ER- breast cancers are less likely than ER+ breast cancers to be detected through screening [40], and predictive modelling of breast cancer risk has been proposed as possible solution for personalised medicine and risk stratified screening [41,42,43]. Modelling studies using UK data suggest such risk stratified screening approaches could reduce overdiagnosis, improve cost-effectiveness, while maintaining the benefits of screening [44].

The key strengths of our study are the high-quality longitudinal data collected within the Scottish Cancer Registry for the entire population, and the availability and high level of completeness of molecular marker and tumour grade data (≤ 10% missing data).
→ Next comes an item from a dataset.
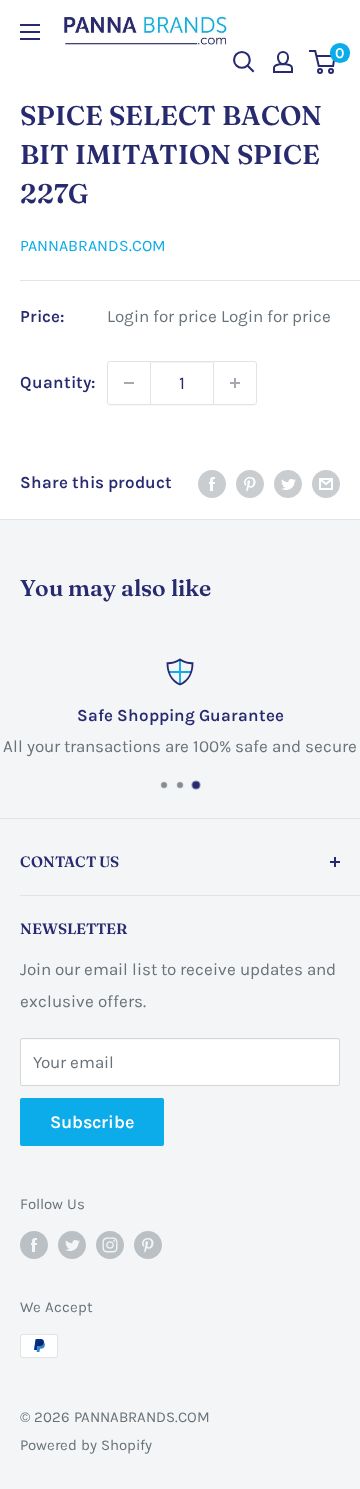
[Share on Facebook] (212, 483)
Another strength of the study is the inclusion of women diagnosed at age 50 years or below. Although breast cancer is less common within this age range, the tumours are more aggressive with poor prognosis making it important to identify and implement effective approaches to prevention amongst this age group [45]. Moreover, breast cancer incidence appears to be increasing in younger age groups in recent years in Scotland [11] and other populations such as the United States [46].

Although this is one of the largest studies of breast cancer among young women, a limitation is the modest number of cases for rarer tumour subtypes, especially HER2-overexpressed (5% of all cases), potentially reducing the statistical power of analyses for these tumour subtypes. Our study did not assess incidence or risk of breast cancer, which would require comparisons to controls/general population. In addition, we cannot exclude some residual confounding by age at diagnosis since we did observe some association with age and missing subtype data. Future work including a comparison cohort of women not diagnosed with breast cancer would add further updated information about the role of reproductive history as a risk factor for breast cancer, including, in due course for whose breast cancer is diagnosed at older ages. Other limitations of our study were the potential for incomplete maternity records for women whose children were born outside Scotland, lack of availability of data for other factors such as breastfeeding as well as for a more detailed mRNA expression or mutation profiling of the cancers.

In conclusion, our data highlight the value of integrating molecular data from tumours with routinely collected health records data for understanding cancer epidemiology. There is scope for future analysis using the cancer registry linked to other datasets, including community prescription records, and primary care records, to provide more detailed information on the role and patterns of key risk factors and possible new aetiologic or prognostic factors for subtypes of breast and other cancers.